# Start of Text excerpt

Whichever way we go, this list of tables can be read from database system tables (metadata). Using this metadata, this operation can be automated. On the similar lines, we can create specific metadata to be used for other ETL operations. This would make the ETL development easier and faster and lesser probabilities of error. Here are the other sample operations that can be made metadata driven:

  • Moving rejected records to rejected area
  • Reprocessing rejected records
  • Data cleansing: For all incoming data, based on unique keys identified, duplicate records need to be deleted. For this, there isn’t an in-built transform in ETL tools. This can be made metadata driven. ETL would read unique keys for each incoming business entity and dynamically creates and executes it. Thus, developer would just need to specify the unique keys in metadata datastore. This again would bring down the development effort.
  • Notification: Upon completion of an ETL job, it can read metadata (from address, recipients addresses, mail server, subject, body) and this process can be made metadata driven. We all do this already. What is different here is how we implement it.

# End of Text excerpt

Goals =
A. Reproduce the listing from the line with "revived (662, 937)" up to and including its last line, substituting "sunset" for "sunrise" and leaving everything else unchanged.
B. Continue the text on metadata-driven ETL operations, starting after its final sentence.
The listing that follows is separate material with no connection to the text above.

# Start of Data for this exercise

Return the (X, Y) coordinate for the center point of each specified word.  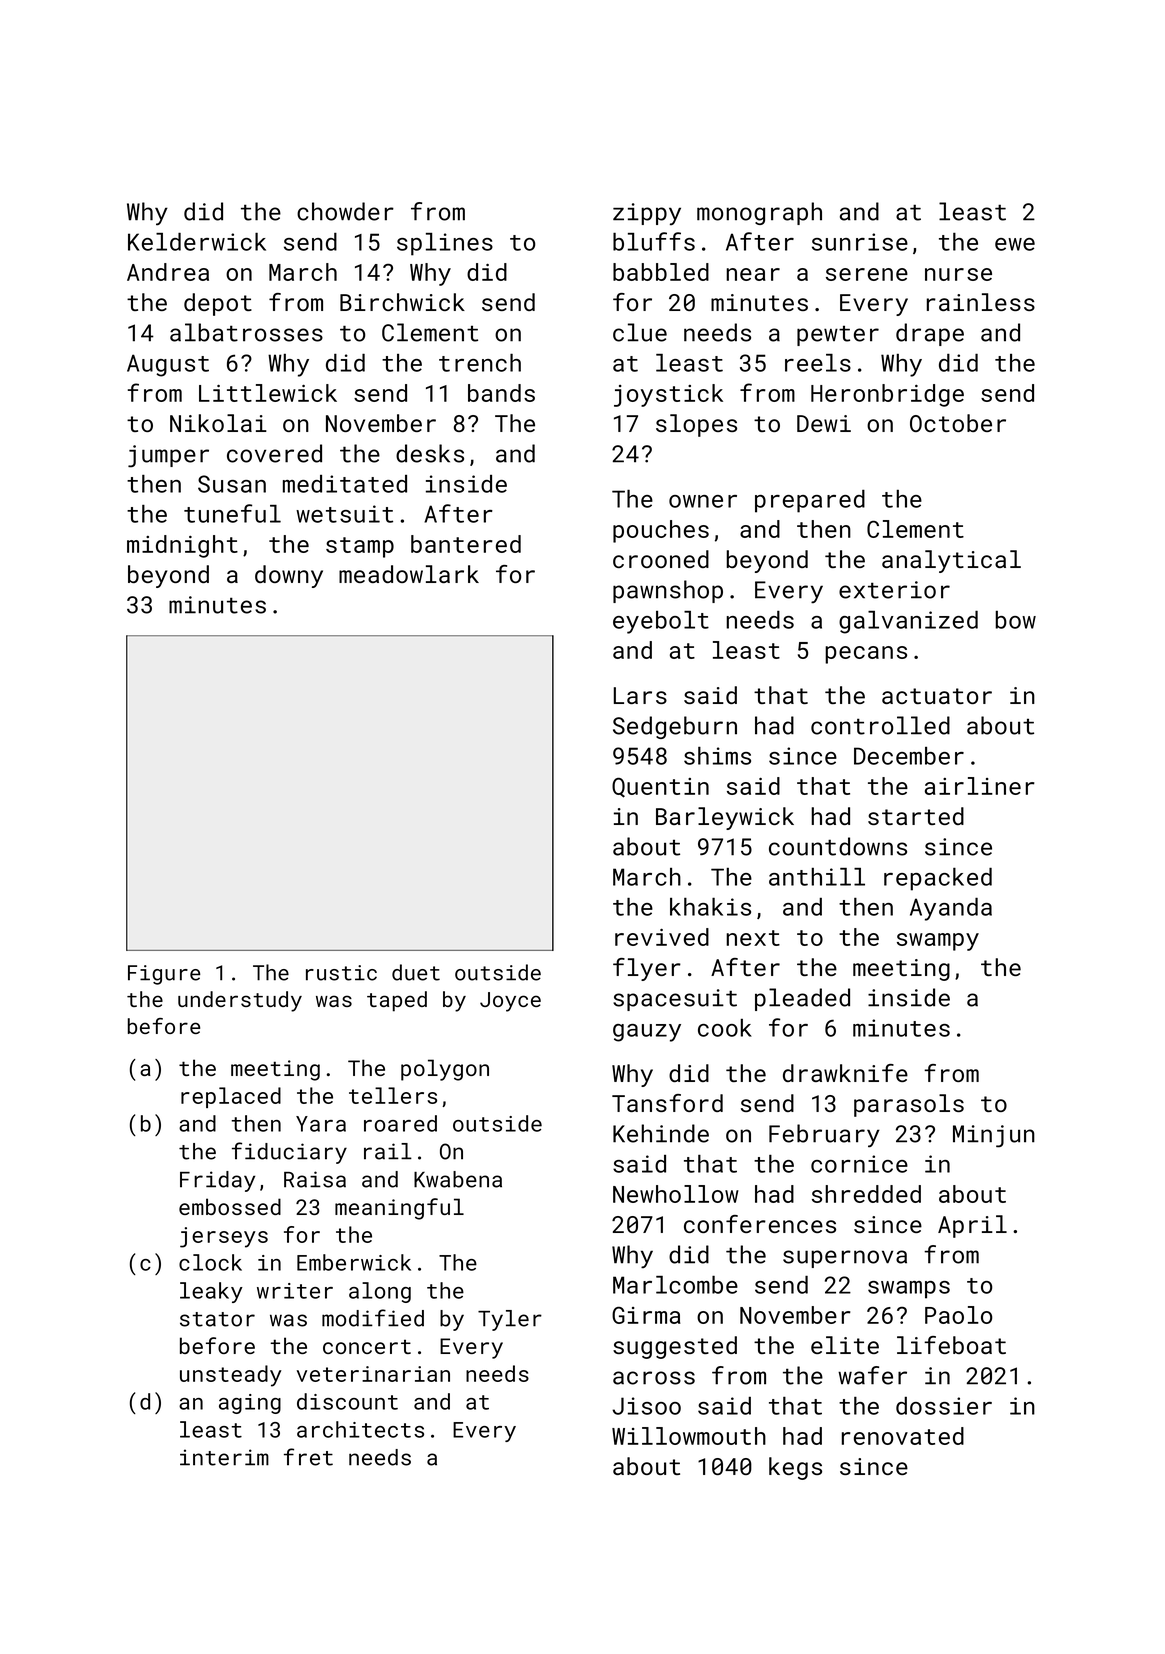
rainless (981, 302)
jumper (168, 456)
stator (217, 1319)
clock (210, 1262)
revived (662, 937)
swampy (938, 942)
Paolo (958, 1315)
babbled (661, 272)
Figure (164, 975)
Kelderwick (197, 241)
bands (501, 393)
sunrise (860, 242)
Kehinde (661, 1133)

# End of Data for this exercise

Outputs by task =
A.
revived (662, 937)
swampy (938, 942)
Paolo (958, 1315)
babbled (661, 272)
Figure (164, 975)
Kelderwick (197, 241)
bands (501, 393)
sunset (860, 242)
Kehinde (661, 1133)

B.
  • Auditing and logging
  • Identify transformations that can be made metadata driven: There are lots of transformations that can be made metadata driven. We need to identify those transforms and make it metadata driven. For example, let’s see the slowly changing dimension type II. This transformation is heavily used in any ETL program. In this transform, incoming records are compared for pre-defined key columns to the existing records in data mart. If the records exist in data mart they are updated, otherwise they are inserted. For every SCD II, the transform is to be coded. This transformation needs following metadata:
    • Source and target table names.
    • Business keys column names in source table.
    • Key columns in target table.

With the tools like BO or SSIS, this transform is kind of hardcoded. To make this transform metadata driven, read the above mentioned metadata and dynamically create “Merge SQL statement” (available in DB2, SQL Server 2008) in a stored procedure. This stored procedure would be called from the ETL at appropriate places, for all SCD-II transforms. This metadata driven SCD-II transform would give you the best performance. Let’s consider that the staging area is within the data warehouse database or in a separate database on the same server. If some ETL tool’s transform is used, the data is processed in batches of some pre-defined size. ETL engine would apply this transform and fire appropriate SQLs for every incoming row in the batch which is definitely slower. However in metadata driven transform which is a SQL operation, it processes all the data in bulk and we get increased performance.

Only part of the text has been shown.